A remarkable story comes from the upper Yakima country, Washington. Two years ago Peter Stromshadt located on a piece of land near what is now known as Borax Springs, his family consisting of his wife and two children. A few days after his settlement Stromshadt discovered a spring close to the shack he had built, the water of which was strongly impregnated with iron, but not unpalatable. Stromshadt dug and deepened the spring, and since July 1893, the family has used the water for all domestic purposes. One night recently a heavy electric storm passed over the cascades, accompanied by vivid displays of lighting. The following day Mrs. Stromshadt, while kindling a fire in the stove, found it almost impossible to separate the stove lifter from her hand. Her husband, hearing her scream, ran to her assistance, when, to his surprise, he found that he, too, experienced great difficulty in detaching any article of iron with which his hands came in contact. Breakfast was finally prepared and the family sat down to the meal. The children, girls of 5 and 7 years respectively, drank their milk from tin cups, and upon raising their cups to their mouths found themselves unable to detach the cups from their lips.

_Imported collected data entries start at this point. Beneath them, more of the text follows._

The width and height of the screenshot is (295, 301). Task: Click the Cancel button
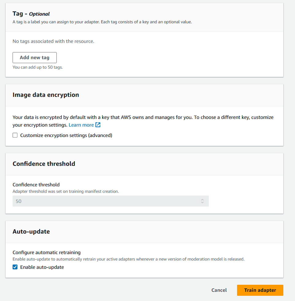click(x=219, y=290)
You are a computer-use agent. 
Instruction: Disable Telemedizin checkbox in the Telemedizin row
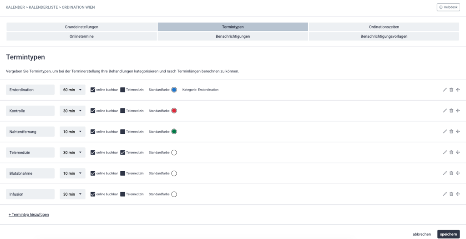(x=123, y=153)
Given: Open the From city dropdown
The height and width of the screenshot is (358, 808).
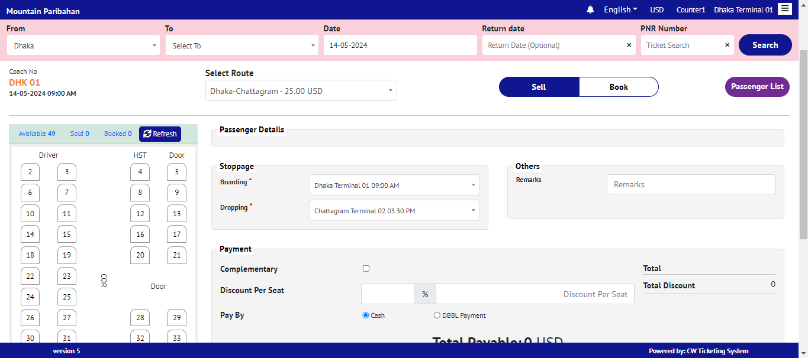Looking at the screenshot, I should (83, 45).
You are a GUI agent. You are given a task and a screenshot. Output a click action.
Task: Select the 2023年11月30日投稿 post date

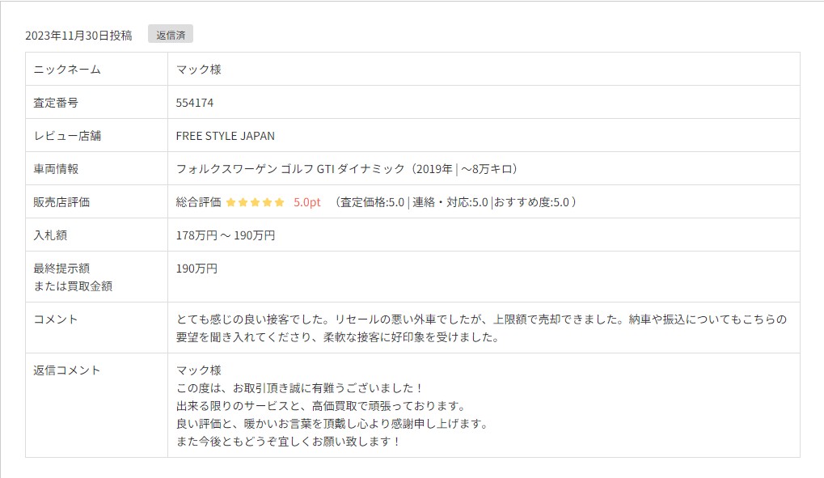point(78,36)
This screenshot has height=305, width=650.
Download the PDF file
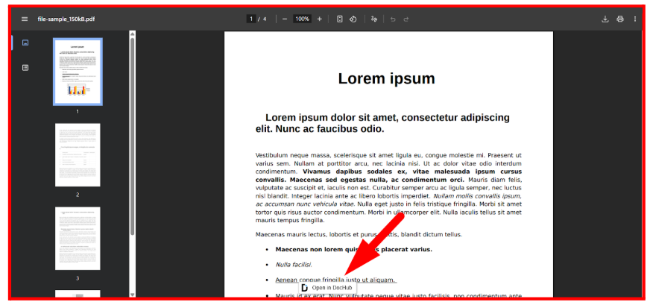[605, 19]
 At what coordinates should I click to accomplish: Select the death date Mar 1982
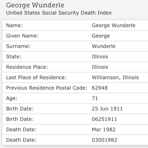(x=104, y=130)
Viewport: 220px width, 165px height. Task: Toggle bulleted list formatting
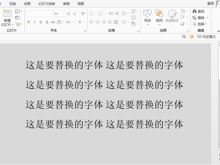tap(92, 13)
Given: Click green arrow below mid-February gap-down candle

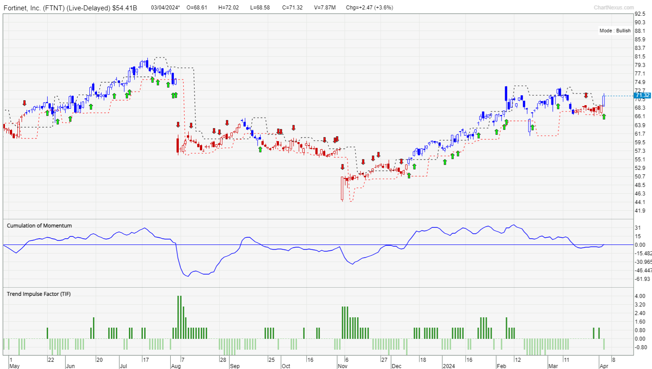Looking at the screenshot, I should 532,127.
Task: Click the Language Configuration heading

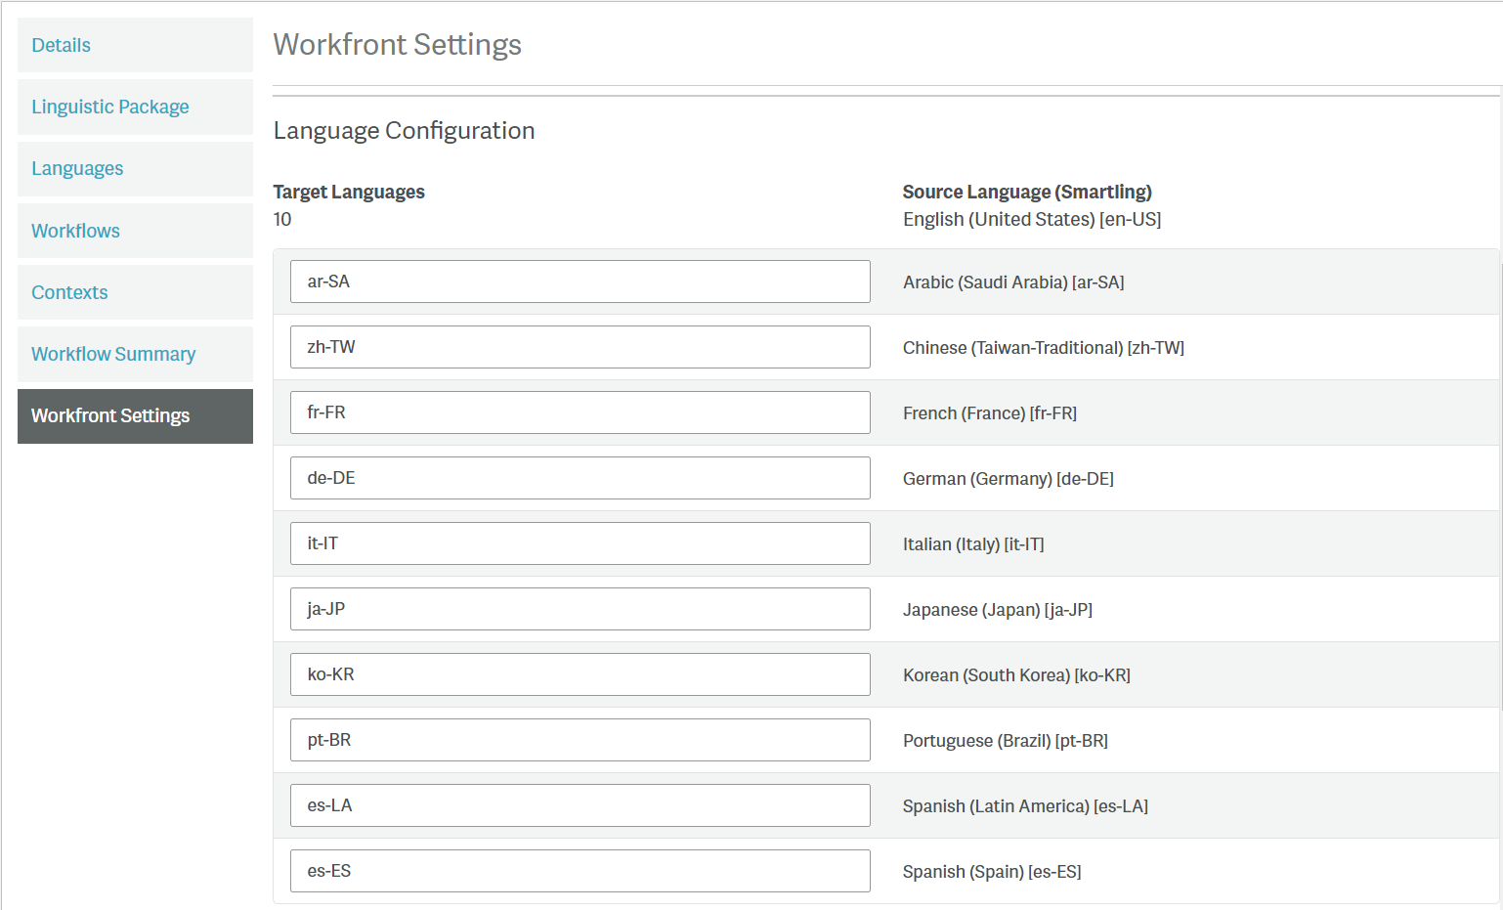Action: [x=404, y=130]
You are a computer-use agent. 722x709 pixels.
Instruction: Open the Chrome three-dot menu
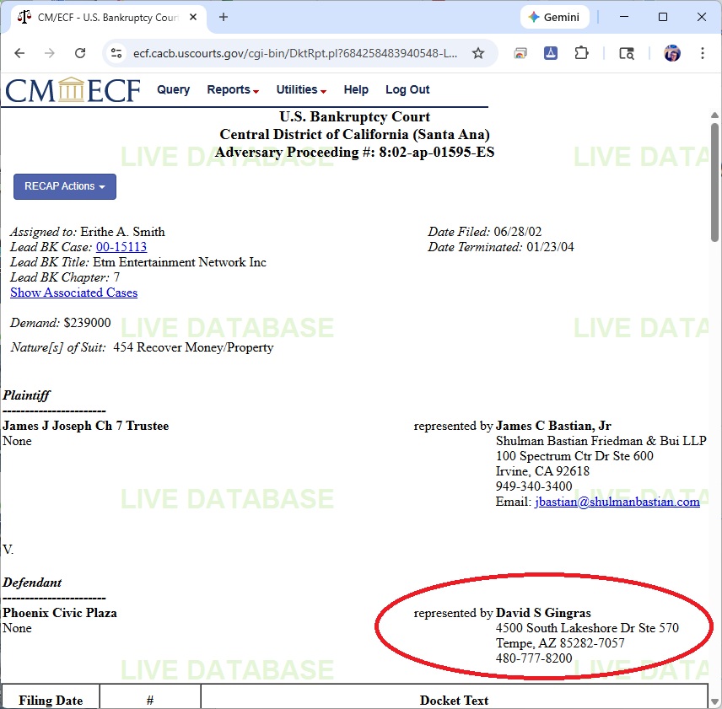point(703,53)
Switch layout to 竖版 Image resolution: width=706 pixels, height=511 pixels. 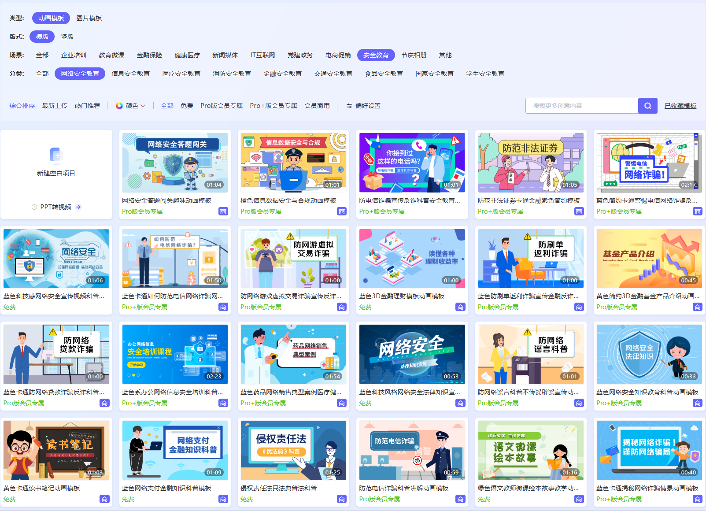(x=67, y=37)
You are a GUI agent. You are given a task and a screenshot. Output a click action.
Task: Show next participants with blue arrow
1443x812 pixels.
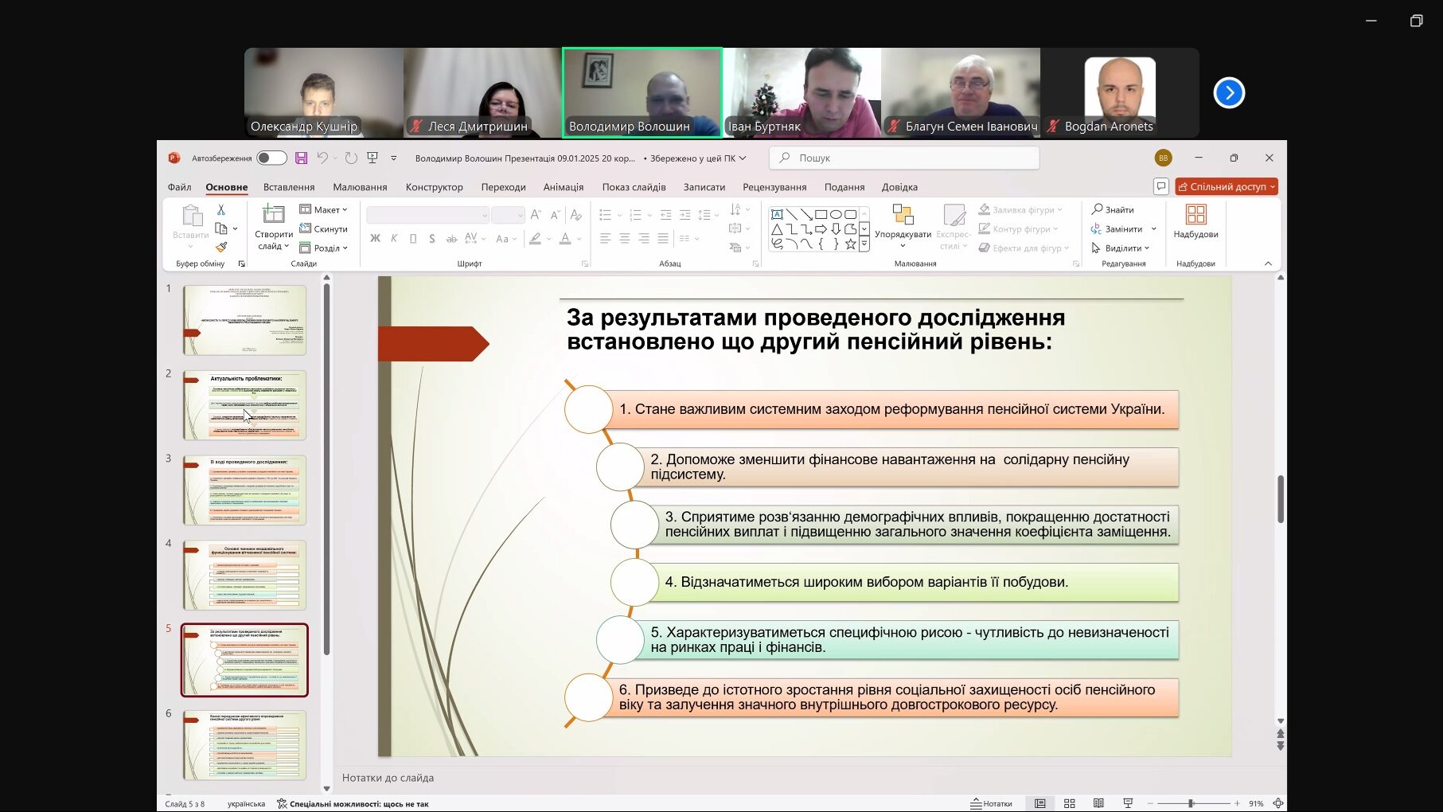(x=1229, y=93)
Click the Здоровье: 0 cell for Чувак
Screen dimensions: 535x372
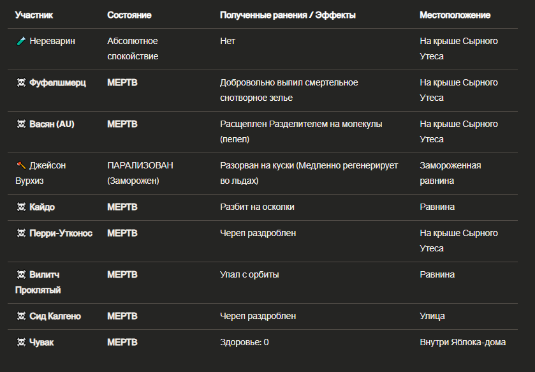click(244, 342)
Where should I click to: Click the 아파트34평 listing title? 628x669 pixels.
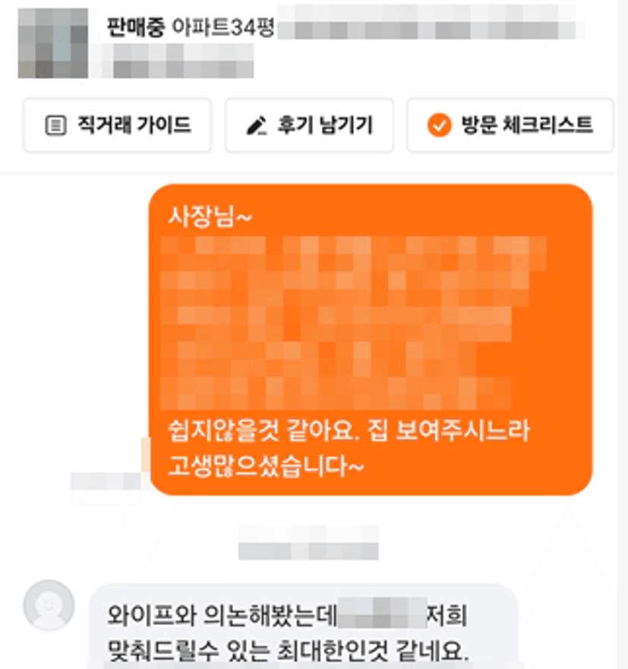pyautogui.click(x=222, y=28)
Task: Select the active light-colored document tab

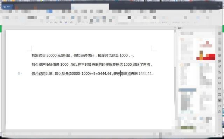Action: [x=90, y=7]
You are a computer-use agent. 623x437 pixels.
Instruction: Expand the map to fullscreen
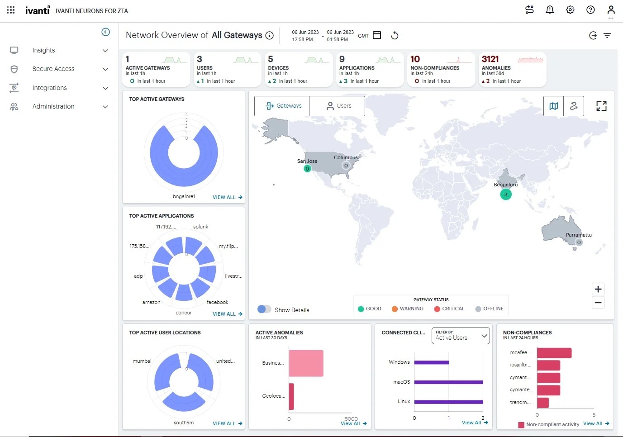pos(601,106)
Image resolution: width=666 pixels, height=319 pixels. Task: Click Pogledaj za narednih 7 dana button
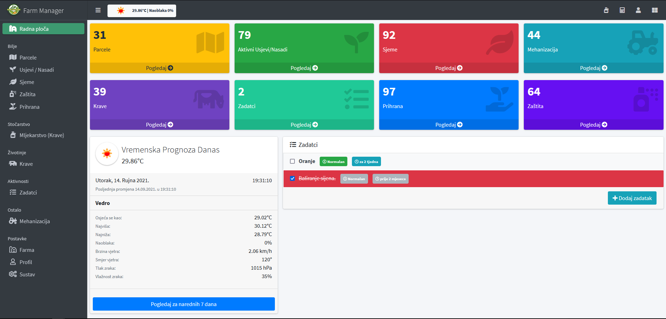point(184,304)
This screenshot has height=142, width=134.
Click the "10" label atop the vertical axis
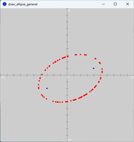click(69, 10)
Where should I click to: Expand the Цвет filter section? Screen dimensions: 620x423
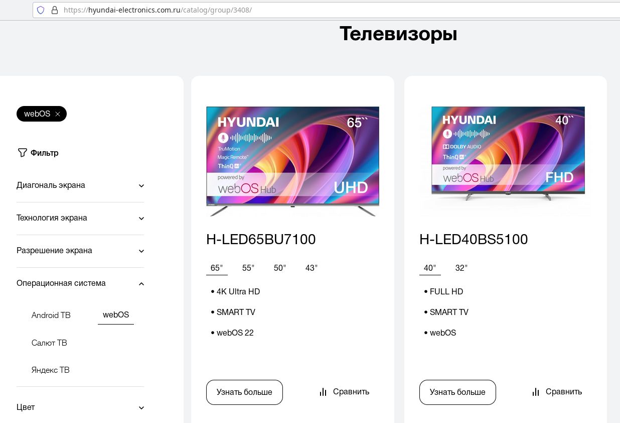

Stromshadt, who is an intelligent from Sweden, was nonplused, and while unable to account for the wonderful occurrence, nevertheless laughed at his wife’s exclamations that the family was bewitched. In a letter to a friend he says that the small bed in which the children sleep is upon roller casters. At night when the children are put the sleep the head of the bed is a little to the east. Invariably in the morning the bed is pointing north and south. A member of the Portland, Ore., Academy of Science, to whom the circumstances were related, says that the Stromshadt family has become saturated with iron, which was rendered magnetic by the passage of electricity from the clouds to the earth during the recent electric storm. Stromshadt himself takes the mater philosophically, and aside from the inconvenience of having his head decorated with a fringe of knives, forks and teaspoons, which are attached to him, is inclined to regard the occurrence lightly.
“Upper Yakima” is probably in modern-day Kittitas county.
This isn’t exactly magnetized water, is it?